There, the couple befriend a flamboyant and charming Russian man, Dima, and his young family. But even from their initial meeting, there appears to be more to Dima than meets the eye - his taste for expensive wines and a luxurious lifestyle suggest he may be a powerful character.
It emerges that Dima is one of the Russian Mafia’s top money launderers and is, he claims, desperate to disassociate himself and his family from the dangerous characters he works for.
The British couple are presented with a dangerous challenge - to deliver highly classified information to British secret services in exchange for the safe repatriation of the Russian and his family.
It’s just the beginning of a tale of double-crossing and corrupt politics as the couple and the Russian family attempt a risky journey to safety across Paris, Switzerland and numerous hidden safehouses.
Meanwhile, the couple find themselves drawn deeper and deeper into the negotiations by a ruthless MI6 agent, who may have agendas of his own.

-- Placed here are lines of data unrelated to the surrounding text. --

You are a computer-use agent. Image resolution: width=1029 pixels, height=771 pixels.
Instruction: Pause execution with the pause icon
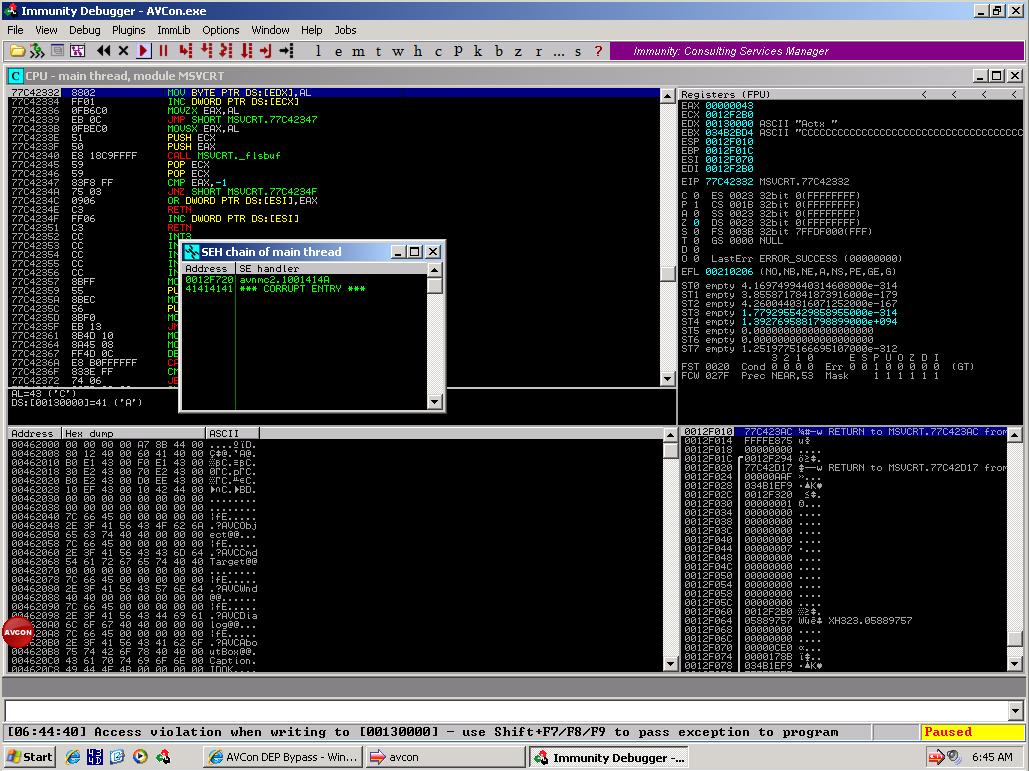tap(163, 51)
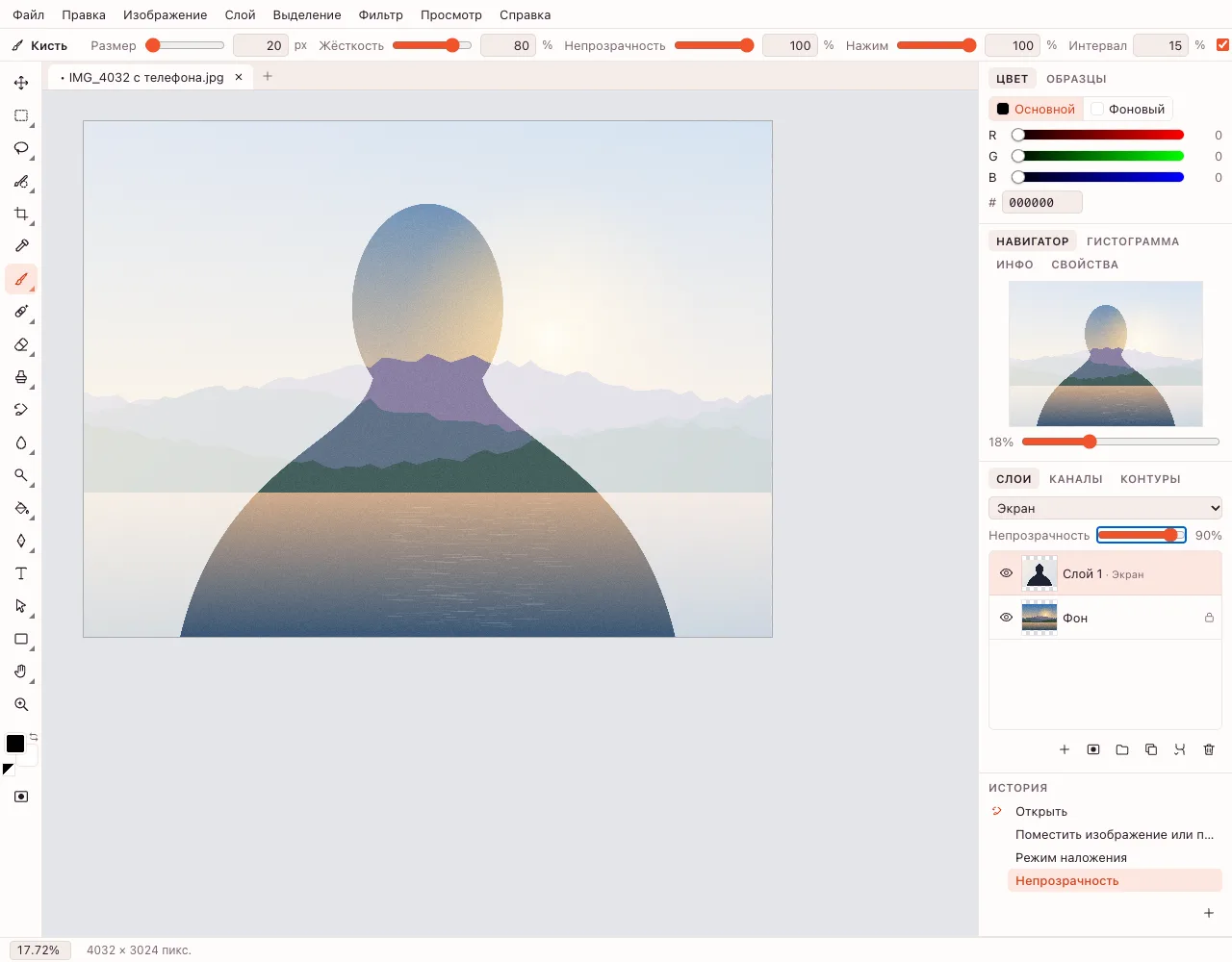Select the Фоновый color button
The image size is (1232, 962).
coord(1128,109)
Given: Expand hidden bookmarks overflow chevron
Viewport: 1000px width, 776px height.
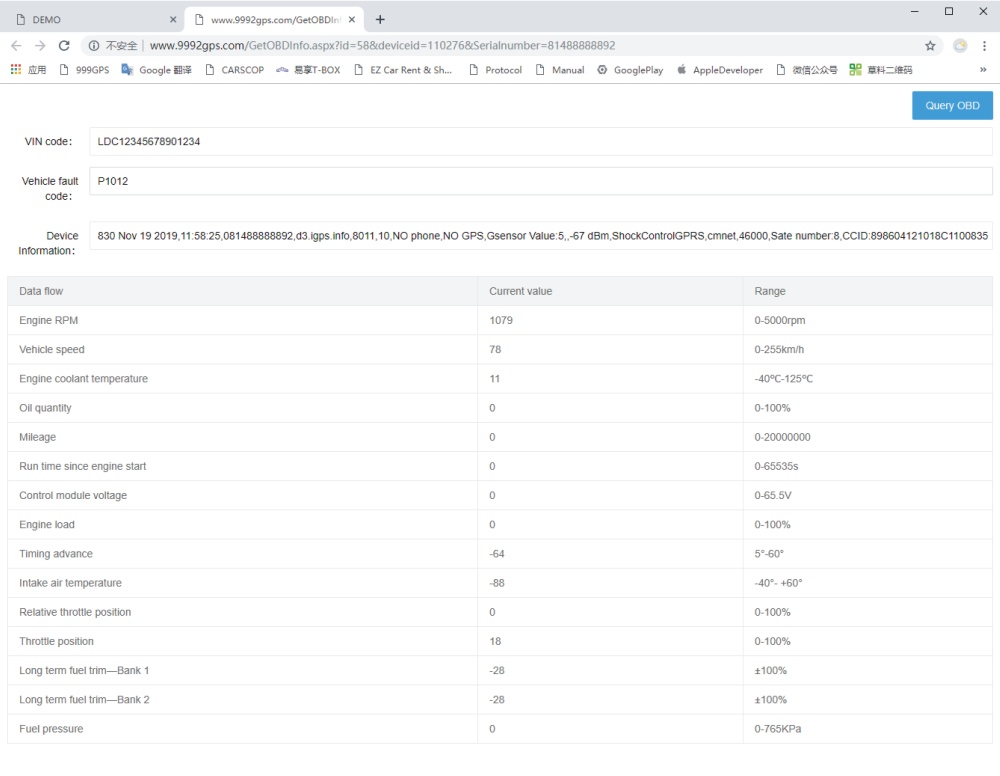Looking at the screenshot, I should pos(983,70).
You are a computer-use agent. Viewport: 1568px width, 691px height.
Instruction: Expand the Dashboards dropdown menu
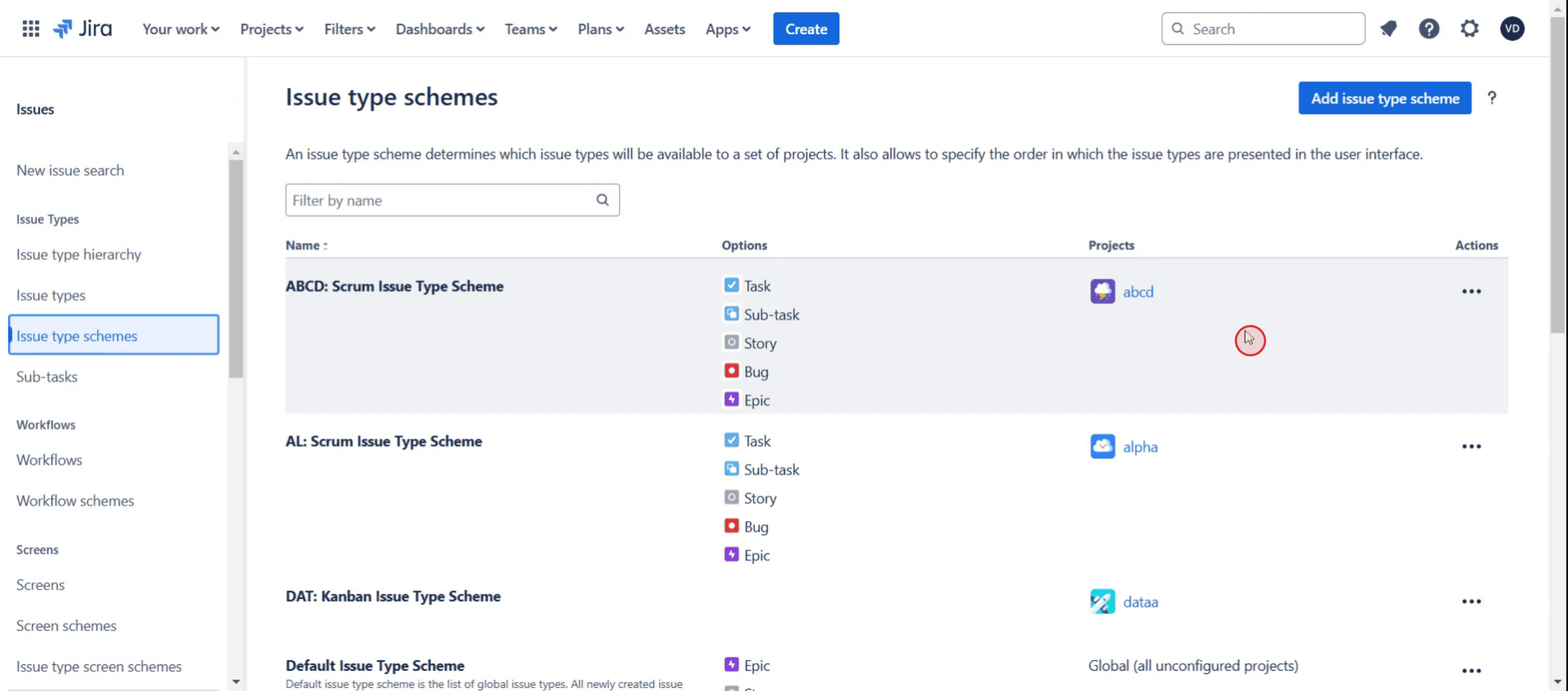click(439, 29)
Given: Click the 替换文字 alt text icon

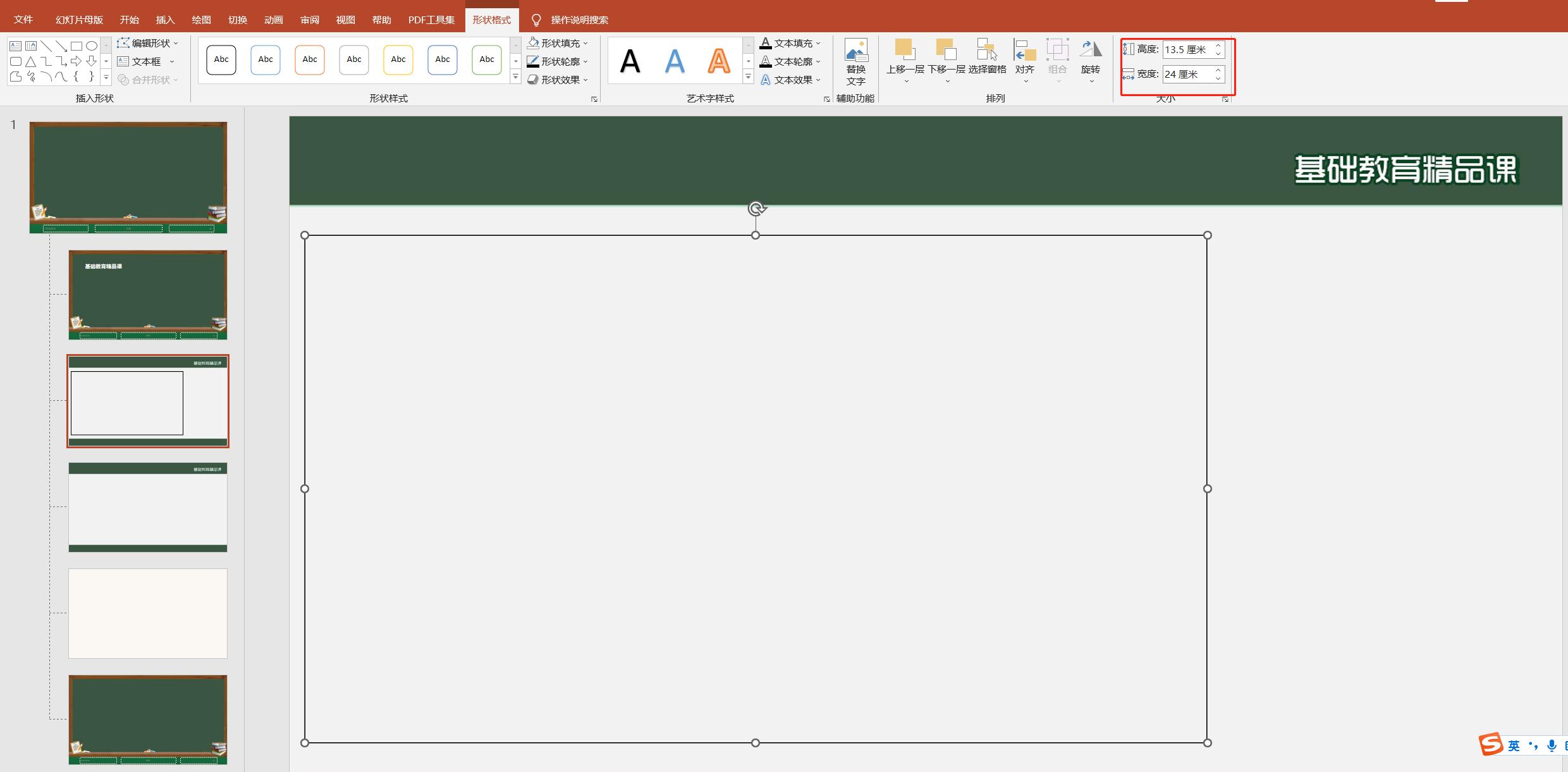Looking at the screenshot, I should 856,50.
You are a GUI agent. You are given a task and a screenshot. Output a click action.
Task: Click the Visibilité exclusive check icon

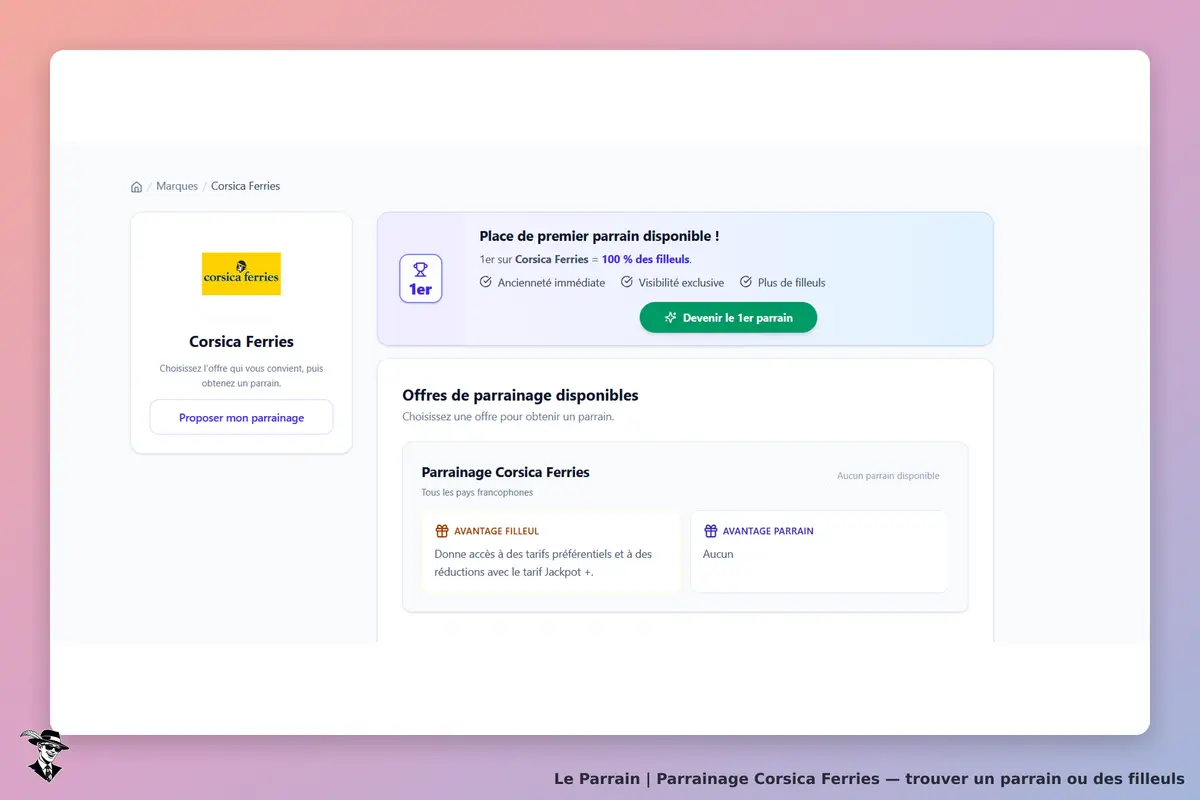(627, 282)

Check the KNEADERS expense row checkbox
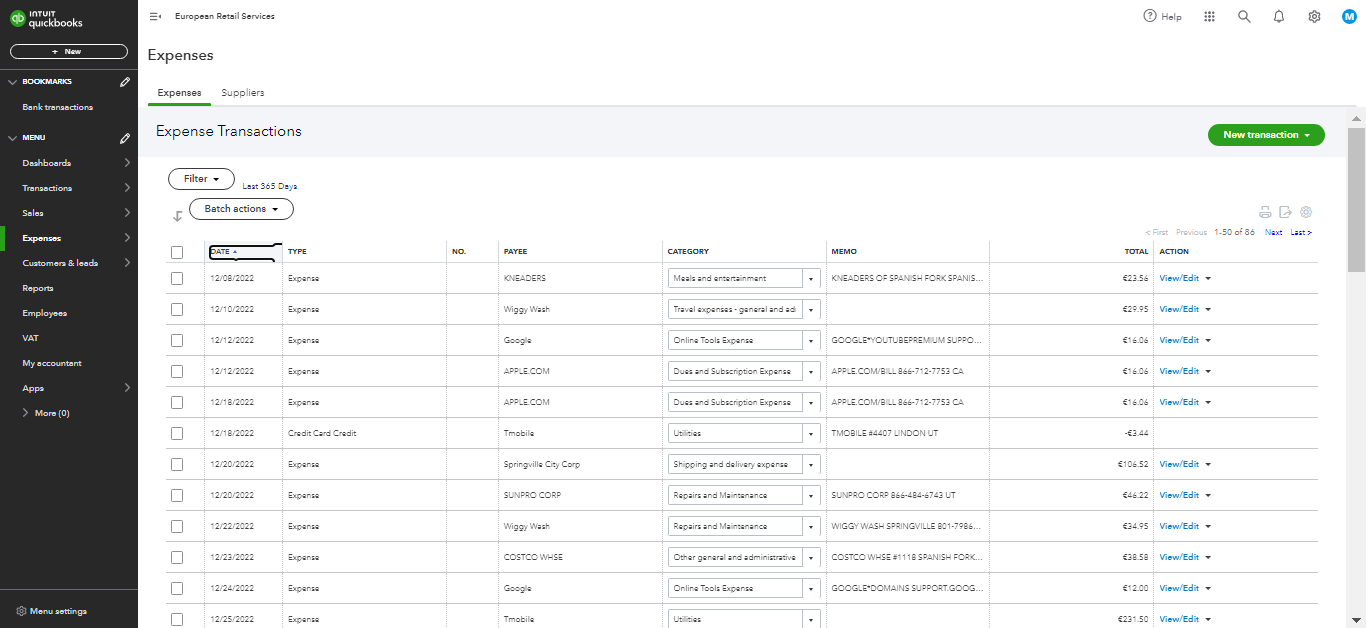[177, 279]

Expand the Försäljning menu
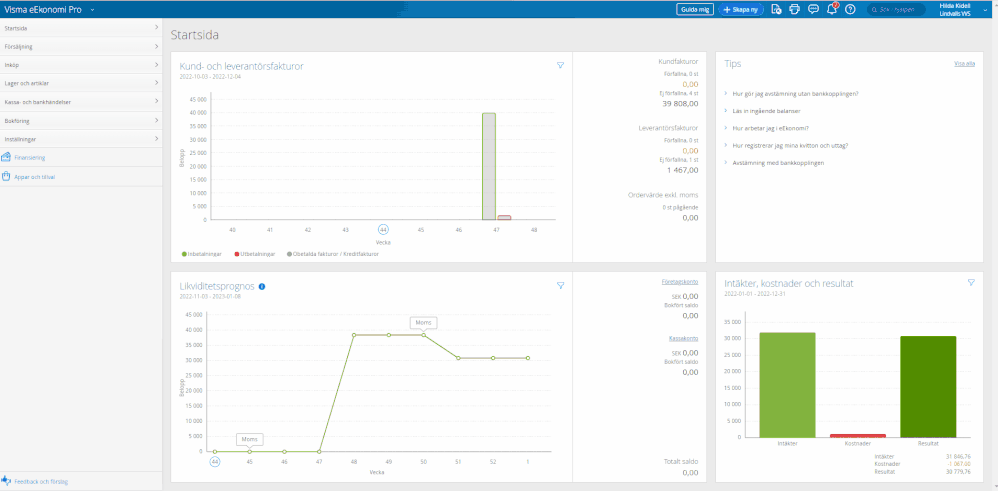click(80, 46)
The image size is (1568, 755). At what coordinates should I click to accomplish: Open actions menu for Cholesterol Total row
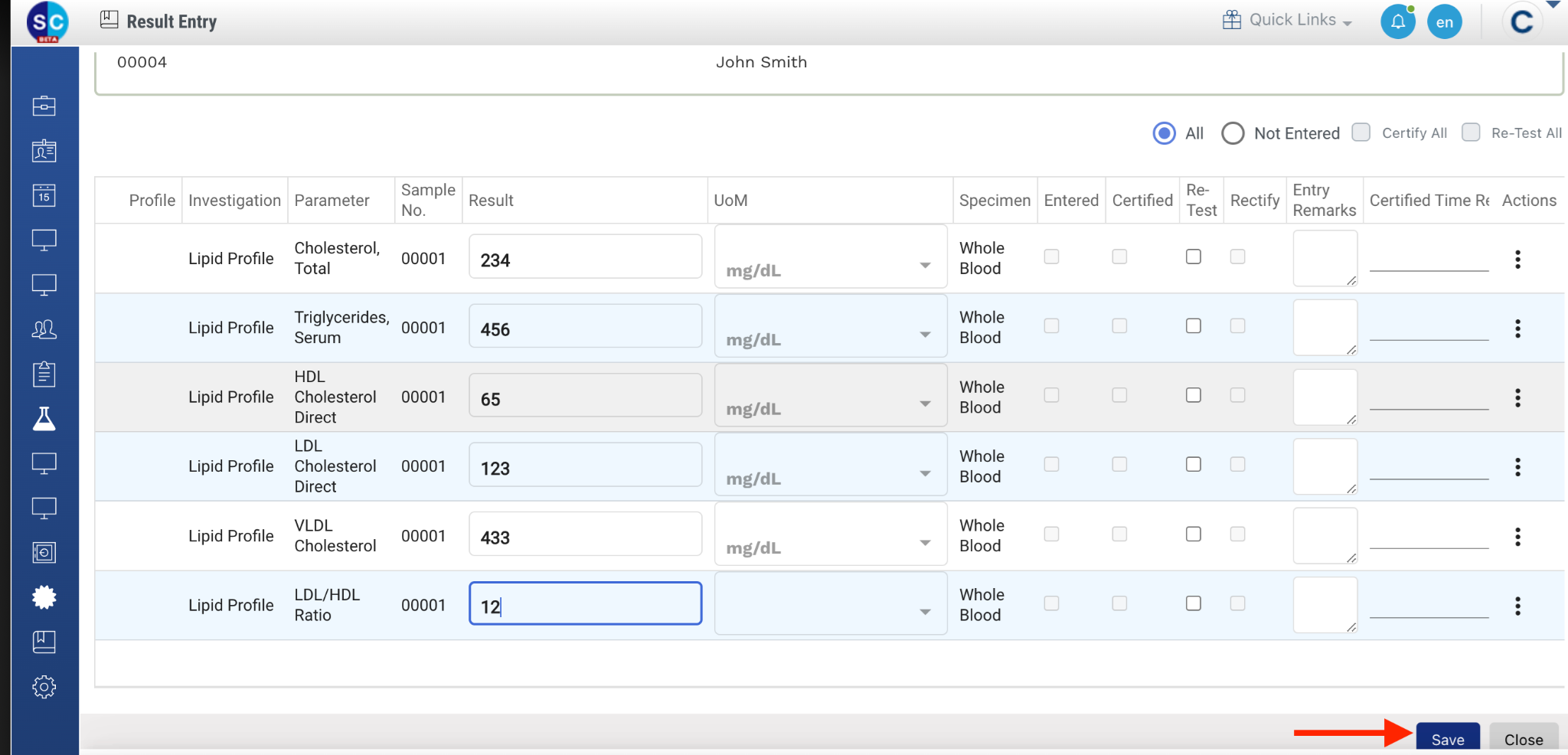click(1517, 260)
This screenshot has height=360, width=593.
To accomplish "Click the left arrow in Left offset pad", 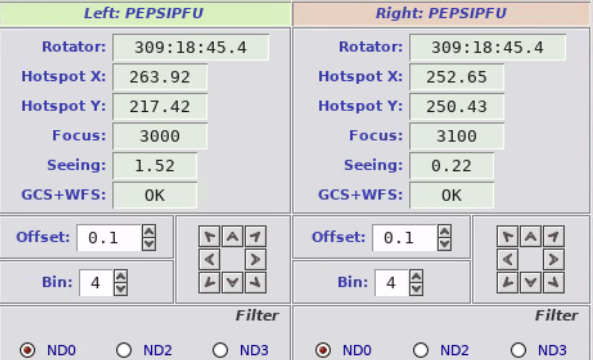I will click(x=210, y=259).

Damien Lewis is great here as the agent whose motivations will keep you guessing right through the film.
Everybody Wants Some! (15A) ****
Linklater’s first film following the wonderful Boyhood features a cast of mostly unknowns in universally fine performances.
It centres on Jake (Blake Jenner) a freshman pitcher who’s landed a collage place based on his sports prowess, and tries to fit in in the house he shares with his very different teammates.
There’s the redneck Billy, the suave McReynolds, who’s wonderfully quick with the putdowns, the mysterious stoner Willoughby and the comical Dale.
They may be playing the college students’ game of living as loud and fast as they possibly can, but Jake’s already got his eye on a girl.
The film’s been described as a companion to Linklater’s 90s hit, Dazed & Confused, about high school students getting ready for summer. To be frank, it’s better than that.
The filmmaker and his cast are playing it for laughs (and there is much hilarity to be had) but there is unexpected depth to these jocks too.
Those who tire easily of Linklater’s talky dialogue may find themselves checking out early, but I loved every meandering minute. It’s a sweet and funny and witty film.